## Problem to work on:
Render every line of the data below as a Markdown table with two columns, Row for a running number and Line for the line itself. Leave out blank lines.

## Records to process:
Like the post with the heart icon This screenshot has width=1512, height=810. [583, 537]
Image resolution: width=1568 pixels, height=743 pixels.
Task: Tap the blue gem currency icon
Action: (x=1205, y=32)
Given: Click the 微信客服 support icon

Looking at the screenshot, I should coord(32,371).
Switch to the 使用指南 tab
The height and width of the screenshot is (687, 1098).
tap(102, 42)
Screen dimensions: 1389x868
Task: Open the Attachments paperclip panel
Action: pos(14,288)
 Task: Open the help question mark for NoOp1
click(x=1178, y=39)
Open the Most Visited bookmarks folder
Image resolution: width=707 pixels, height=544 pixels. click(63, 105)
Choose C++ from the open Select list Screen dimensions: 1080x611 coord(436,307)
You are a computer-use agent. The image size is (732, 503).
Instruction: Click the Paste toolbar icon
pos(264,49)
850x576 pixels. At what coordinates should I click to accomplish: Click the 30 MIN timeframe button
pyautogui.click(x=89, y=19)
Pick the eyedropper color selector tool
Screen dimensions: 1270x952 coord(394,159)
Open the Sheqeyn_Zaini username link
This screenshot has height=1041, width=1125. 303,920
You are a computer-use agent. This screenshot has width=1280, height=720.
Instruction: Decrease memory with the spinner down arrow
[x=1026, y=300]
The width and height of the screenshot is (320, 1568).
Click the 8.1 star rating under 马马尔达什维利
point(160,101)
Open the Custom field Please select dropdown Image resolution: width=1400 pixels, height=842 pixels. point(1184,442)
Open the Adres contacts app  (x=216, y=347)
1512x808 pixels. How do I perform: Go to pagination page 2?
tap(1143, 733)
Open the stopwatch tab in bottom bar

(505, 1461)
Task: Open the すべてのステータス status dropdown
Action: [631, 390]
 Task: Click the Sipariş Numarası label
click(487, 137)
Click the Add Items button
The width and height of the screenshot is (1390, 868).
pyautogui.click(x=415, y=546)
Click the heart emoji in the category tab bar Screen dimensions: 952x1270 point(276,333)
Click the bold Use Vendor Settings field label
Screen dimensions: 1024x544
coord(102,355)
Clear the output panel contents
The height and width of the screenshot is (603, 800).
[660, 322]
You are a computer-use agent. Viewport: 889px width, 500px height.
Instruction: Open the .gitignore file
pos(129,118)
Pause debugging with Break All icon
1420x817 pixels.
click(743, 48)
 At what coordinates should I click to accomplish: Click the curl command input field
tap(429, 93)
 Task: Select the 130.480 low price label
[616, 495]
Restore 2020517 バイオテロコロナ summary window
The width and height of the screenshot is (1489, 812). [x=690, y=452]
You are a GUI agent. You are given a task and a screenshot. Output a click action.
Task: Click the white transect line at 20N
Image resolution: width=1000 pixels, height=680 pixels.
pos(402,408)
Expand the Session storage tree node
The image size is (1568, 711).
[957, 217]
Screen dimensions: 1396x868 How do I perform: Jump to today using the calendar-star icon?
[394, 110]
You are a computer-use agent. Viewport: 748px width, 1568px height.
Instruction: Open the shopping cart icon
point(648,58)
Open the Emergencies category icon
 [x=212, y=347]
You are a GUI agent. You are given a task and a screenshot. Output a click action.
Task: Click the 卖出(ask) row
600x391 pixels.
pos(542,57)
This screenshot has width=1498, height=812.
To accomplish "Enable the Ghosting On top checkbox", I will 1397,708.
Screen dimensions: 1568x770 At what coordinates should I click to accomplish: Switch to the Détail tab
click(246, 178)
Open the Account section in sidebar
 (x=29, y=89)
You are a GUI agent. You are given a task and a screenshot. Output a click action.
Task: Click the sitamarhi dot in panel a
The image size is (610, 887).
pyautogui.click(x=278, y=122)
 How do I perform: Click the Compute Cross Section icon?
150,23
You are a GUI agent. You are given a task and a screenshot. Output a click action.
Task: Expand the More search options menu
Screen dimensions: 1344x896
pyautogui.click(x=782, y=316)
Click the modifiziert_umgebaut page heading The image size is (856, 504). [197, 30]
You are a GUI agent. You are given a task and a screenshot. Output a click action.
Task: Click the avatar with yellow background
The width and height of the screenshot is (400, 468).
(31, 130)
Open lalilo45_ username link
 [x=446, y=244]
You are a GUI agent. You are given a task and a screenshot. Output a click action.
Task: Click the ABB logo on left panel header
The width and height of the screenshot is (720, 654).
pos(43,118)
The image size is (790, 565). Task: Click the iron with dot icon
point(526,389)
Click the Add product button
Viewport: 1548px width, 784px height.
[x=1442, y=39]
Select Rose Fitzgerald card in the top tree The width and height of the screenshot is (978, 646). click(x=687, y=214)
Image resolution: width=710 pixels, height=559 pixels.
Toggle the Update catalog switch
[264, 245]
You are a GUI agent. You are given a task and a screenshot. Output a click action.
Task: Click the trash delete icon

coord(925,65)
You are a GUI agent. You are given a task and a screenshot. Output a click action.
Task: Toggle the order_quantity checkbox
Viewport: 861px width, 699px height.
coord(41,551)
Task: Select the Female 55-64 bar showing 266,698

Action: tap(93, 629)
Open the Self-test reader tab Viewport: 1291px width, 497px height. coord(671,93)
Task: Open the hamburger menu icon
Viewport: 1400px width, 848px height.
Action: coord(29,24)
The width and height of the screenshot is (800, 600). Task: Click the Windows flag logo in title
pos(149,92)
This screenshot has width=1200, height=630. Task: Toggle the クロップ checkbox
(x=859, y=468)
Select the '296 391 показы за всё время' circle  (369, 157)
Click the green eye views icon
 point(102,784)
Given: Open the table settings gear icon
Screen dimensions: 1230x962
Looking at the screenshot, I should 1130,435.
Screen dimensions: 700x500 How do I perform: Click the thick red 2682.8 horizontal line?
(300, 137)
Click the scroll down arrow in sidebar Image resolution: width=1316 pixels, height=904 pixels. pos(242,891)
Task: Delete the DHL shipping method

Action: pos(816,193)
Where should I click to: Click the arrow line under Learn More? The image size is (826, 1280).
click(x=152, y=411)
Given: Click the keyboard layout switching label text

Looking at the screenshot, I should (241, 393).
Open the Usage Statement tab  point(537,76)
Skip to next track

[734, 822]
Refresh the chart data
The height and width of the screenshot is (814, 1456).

## Response to this task:
| Row | Line |
|---|---|
| 1 | Like the post with the heart icon This screenshot has width=1512, height=810. [583, 537] |
| 2 | Image resolution: width=1568 pixels, height=743 pixels. |
| 3 | Task: Tap the blue gem currency icon |
| 4 | Action: (x=1205, y=32) |
| 5 | Given: Click the 微信客服 support icon |
| 6 | Looking at the screenshot, I should coord(32,371). |
| 7 | Switch to the 使用指南 tab |
| 8 | The height and width of the screenshot is (687, 1098). |
| 9 | tap(102, 42) |
| 10 | Screen dimensions: 1389x868 |
| 11 | Task: Open the Attachments paperclip panel |
| 12 | Action: pos(14,288) |
| 13 |  Task: Open the help question mark for NoOp1 |
| 14 | click(x=1178, y=39) |
| 15 | Open the Most Visited bookmarks folder |
| 16 | Image resolution: width=707 pixels, height=544 pixels. click(63, 105) |
| 17 | Choose C++ from the open Select list Screen dimensions: 1080x611 coord(436,307) |
| 18 | You are a computer-use agent. The image size is (732, 503). |
| 19 | Instruction: Click the Paste toolbar icon |
| 20 | pos(264,49) |
| 21 | 850x576 pixels. At what coordinates should I click to accomplish: Click the 30 MIN timeframe button |
| 22 | pyautogui.click(x=89, y=19) |
| 23 | Pick the eyedropper color selector tool |
| 24 | Screen dimensions: 1270x952 coord(394,159) |
| 25 | Open the Sheqeyn_Zaini username link |
| 26 | This screenshot has height=1041, width=1125. 303,920 |
| 27 | You are a computer-use agent. This screenshot has width=1280, height=720. |
| 28 | Instruction: Decrease memory with the spinner down arrow |
| 29 | [x=1026, y=300] |
| 30 | The width and height of the screenshot is (320, 1568). |
| 31 | Click the 8.1 star rating under 马马尔达什维利 |
| 32 | point(160,101) |
| 33 | Open the Custom field Please select dropdown Image resolution: width=1400 pixels, height=842 pixels. point(1184,442) |
| 34 | Open the Adres contacts app  (x=216, y=347) |
| 35 | 1512x808 pixels. How do I perform: Go to pagination page 2? |
| 36 | tap(1143, 733) |
| 37 | Open the stopwatch tab in bottom bar |
| 38 | (505, 1461) |
| 39 | Task: Open the すべてのステータス status dropdown |
| 40 | Action: [631, 390] |
| 41 |  Task: Click the Sipariş Numarası label |
| 42 | click(487, 137) |
| 43 | Click the Add Items button |
| 44 | The width and height of the screenshot is (1390, 868). |
| 45 | pyautogui.click(x=415, y=546) |
| 46 | Click the heart emoji in the category tab bar Screen dimensions: 952x1270 point(276,333) |
| 47 | Click the bold Use Vendor Settings field label |
| 48 | Screen dimensions: 1024x544 |
| 49 | coord(102,355) |
| 50 | Clear the output panel contents |
| 51 | The height and width of the screenshot is (603, 800). |
| 52 | [660, 322] |
| 53 | You are a computer-use agent. Viewport: 889px width, 500px height. |
| 54 | Instruction: Open the .gitignore file |
| 55 | pos(129,118) |
| 56 | Pause debugging with Break All icon |
| 57 | 1420x817 pixels. |
| 58 | click(743, 48) |
| 59 |  At what coordinates should I click to accomplish: Click the curl command input field |
| 60 | tap(429, 93) |
| 61 |  Task: Select the 130.480 low price label |
| 62 | [616, 495] |
| 63 | Restore 2020517 バイオテロコロナ summary window |
| 64 | The width and height of the screenshot is (1489, 812). [x=690, y=452] |
| 65 | You are a GUI agent. You are given a task and a screenshot. Output a click action. |
| 66 | Task: Click the white transect line at 20N |
| 67 | Image resolution: width=1000 pixels, height=680 pixels. |
| 68 | pos(402,408) |
| 69 | Expand the Session storage tree node |
| 70 | The image size is (1568, 711). |
| 71 | [957, 217] |
| 72 | Screen dimensions: 1396x868 How do I perform: Jump to today using the calendar-star icon? |
| 73 | [394, 110] |
| 74 | You are a computer-use agent. Viewport: 748px width, 1568px height. |
| 75 | Instruction: Open the shopping cart icon |
| 76 | point(648,58) |
| 77 | Open the Emergencies category icon |
| 78 |  [x=212, y=347] |
| 79 | You are a GUI agent. You are given a task and a screenshot. Output a click action. |
| 80 | Task: Click the 卖出(ask) row |
| 81 | 600x391 pixels. |
| 82 | pos(542,57) |
| 83 | This screenshot has width=1498, height=812. |
| 84 | To accomplish "Enable the Ghosting On top checkbox", I will 1397,708. |
| 85 | Screen dimensions: 1568x770 At what coordinates should I click to accomplish: Switch to the Détail tab |
| 86 | click(246, 178) |
| 87 | Open the Account section in sidebar |
| 88 |  (x=29, y=89) |
| 89 | You are a GUI agent. You are given a task and a screenshot. Output a click action. |
| 90 | Task: Click the sitamarhi dot in panel a |
| 91 | The image size is (610, 887). |
| 92 | pyautogui.click(x=278, y=122) |
| 93 |  How do I perform: Click the Compute Cross Section icon? |
| 94 | 150,23 |
| 95 | You are a GUI agent. You are given a task and a screenshot. Output a click action. |
| 96 | Task: Expand the More search options menu |
| 97 | Screen dimensions: 1344x896 |
| 98 | pyautogui.click(x=782, y=316) |
| 99 | Click the modifiziert_umgebaut page heading The image size is (856, 504). [197, 30] |
| 100 | You are a GUI agent. You are given a task and a screenshot. Output a click action. |
| 101 | Task: Click the avatar with yellow background |
| 102 | The width and height of the screenshot is (400, 468). |
| 103 | (31, 130) |
| 104 | Open lalilo45_ username link |
| 105 |  [x=446, y=244] |
| 106 | You are a GUI agent. You are given a task and a screenshot. Output a click action. |
| 107 | Task: Click the ABB logo on left panel header |
| 108 | The width and height of the screenshot is (720, 654). |
| 109 | pos(43,118) |
| 110 | The image size is (790, 565). Task: Click the iron with dot icon |
| 111 | point(526,389) |
| 112 | Click the Add product button |
| 113 | Viewport: 1548px width, 784px height. |
| 114 | [x=1442, y=39] |
| 115 | Select Rose Fitzgerald card in the top tree The width and height of the screenshot is (978, 646). click(x=687, y=214) |
| 116 | Image resolution: width=710 pixels, height=559 pixels. |
| 117 | Toggle the Update catalog switch |
| 118 | [264, 245] |
| 119 | You are a GUI agent. You are given a task and a screenshot. Output a click action. |
| 120 | Task: Click the trash delete icon |
| 121 | coord(925,65) |
| 122 | You are a GUI agent. You are given a task and a screenshot. Output a click action. |
| 123 | Task: Toggle the order_quantity checkbox |
| 124 | Viewport: 861px width, 699px height. |
| 125 | coord(41,551) |
| 126 | Task: Select the Female 55-64 bar showing 266,698 |
| 127 | Action: tap(93, 629) |
| 128 | Open the Self-test reader tab Viewport: 1291px width, 497px height. coord(671,93) |
| 129 | Task: Open the hamburger menu icon |
| 130 | Viewport: 1400px width, 848px height. |
| 131 | Action: coord(29,24) |
| 132 | The width and height of the screenshot is (800, 600). Task: Click the Windows flag logo in title |
| 133 | pos(149,92) |
| 134 | This screenshot has width=1200, height=630. Task: Toggle the クロップ checkbox |
| 135 | (x=859, y=468) |
| 136 | Select the '296 391 показы за всё время' circle  (369, 157) |
| 137 | Click the green eye views icon |
| 138 |  point(102,784) |
| 139 | Given: Open the table settings gear icon |
| 140 | Screen dimensions: 1230x962 |
| 141 | Looking at the screenshot, I should 1130,435. |
| 142 | Screen dimensions: 700x500 How do I perform: Click the thick red 2682.8 horizontal line? |
| 143 | (300, 137) |
| 144 | Click the scroll down arrow in sidebar Image resolution: width=1316 pixels, height=904 pixels. pos(242,891) |
| 145 | Task: Delete the DHL shipping method |
| 146 | Action: pos(816,193) |
| 147 | Where should I click to: Click the arrow line under Learn More? The image size is (826, 1280). |
| 148 | click(x=152, y=411) |
| 149 | Given: Click the keyboard layout switching label text |
| 150 | Looking at the screenshot, I should (241, 393). |
| 151 | Open the Usage Statement tab  point(537,76) |
| 152 | Skip to next track |
| 153 | [734, 822] |
| 154 | Refresh the chart data |
| 155 | The height and width of the screenshot is (814, 1456). |